Each return session would have activity limited to action on gubernatorial vetoes, appointments, conference reports, or elections, in addition to a final sine die adjournment.

The November session would see more activity as lawmakers potentially taking up actions that impact the state budget, crossover bills, or any constitutional amendments that may be on voters’ 2024 election ballot.

There are three constitutional amendments on the House calendar for Thursday including Citizen-Only Voting, Voter ID, and a third that would establish the replacement process for vacated Council of State positions. The Senate calendar reflects expected votes on such amendments later Thursday.

The decision to adjourn for now indicates that the budget stalemate between the chambers has reached the end of the road. Each chamber passed its own version of budget adjustments during this short session, but at 46 pages the Senate’s proposal has fewer changes than the House’s 271-page budget. 

Funding to clear the waiting list for opportunity scholarships was in both chambers’ budgets, at a cost of $487 million. About 54,800 North Carolina families are currently on that waiting list.

“The frustration is growing, soon the distrust will start to grow, because parents and families heard expanded eligibility was here and that scholarship dollars were coming, but as of today – less than five-months from November’s election – that promise has not been fulfilled,” reads a letter sent to lawmakers this week by a coalition of school choice groups.

Without a budget adjustment agreement, families’ remaining hope for clearing that Opportunity Scholarship waitlist might be HB 823/SB 406 Eliminate School Choice Program Waitlists, which the Senate passed earlier in May, but has not yet been taken up by the House.

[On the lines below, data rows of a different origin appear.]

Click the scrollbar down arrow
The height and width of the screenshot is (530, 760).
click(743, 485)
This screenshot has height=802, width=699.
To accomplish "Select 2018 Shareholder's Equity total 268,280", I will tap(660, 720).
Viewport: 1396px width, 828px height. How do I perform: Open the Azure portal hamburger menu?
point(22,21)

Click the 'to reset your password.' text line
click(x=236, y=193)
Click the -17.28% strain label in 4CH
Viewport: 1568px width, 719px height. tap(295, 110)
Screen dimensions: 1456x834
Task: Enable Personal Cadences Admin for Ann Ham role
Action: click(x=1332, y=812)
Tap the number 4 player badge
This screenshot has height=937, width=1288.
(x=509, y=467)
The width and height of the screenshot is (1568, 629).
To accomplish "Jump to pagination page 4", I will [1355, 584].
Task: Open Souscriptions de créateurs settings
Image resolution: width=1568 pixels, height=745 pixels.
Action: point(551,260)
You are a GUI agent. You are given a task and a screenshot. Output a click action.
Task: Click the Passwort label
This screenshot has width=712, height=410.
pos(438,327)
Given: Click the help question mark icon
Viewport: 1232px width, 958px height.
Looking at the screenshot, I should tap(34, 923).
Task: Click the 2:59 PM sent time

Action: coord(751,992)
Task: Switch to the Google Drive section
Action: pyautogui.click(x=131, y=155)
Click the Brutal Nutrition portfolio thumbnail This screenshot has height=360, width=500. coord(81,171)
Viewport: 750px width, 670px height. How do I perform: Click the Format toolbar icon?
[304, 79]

“Despite publicly supporting Opportunity Scholarships, House leadership is poised to adjourn without fully funding this program,” said Jessica Thompson, Director of Government Affairs and General Counsel for the John Locke Foundation. “While there are genuine budget disagreements, a majority of both chambers agree they should fully fund the expanded Opportunity Scholarship program. The Senate passed a stand-alone bill to fully fund OSP in early May, yet the House has failed to deliver for thousands of students and parents. It’s a shame that many of these students will be unable to take advantage of the program and promises made last year, as parents and schools cannot postpone enrollment decisions much longer.”

If lawmakers pass the adjournment resolution, they would return on July 10.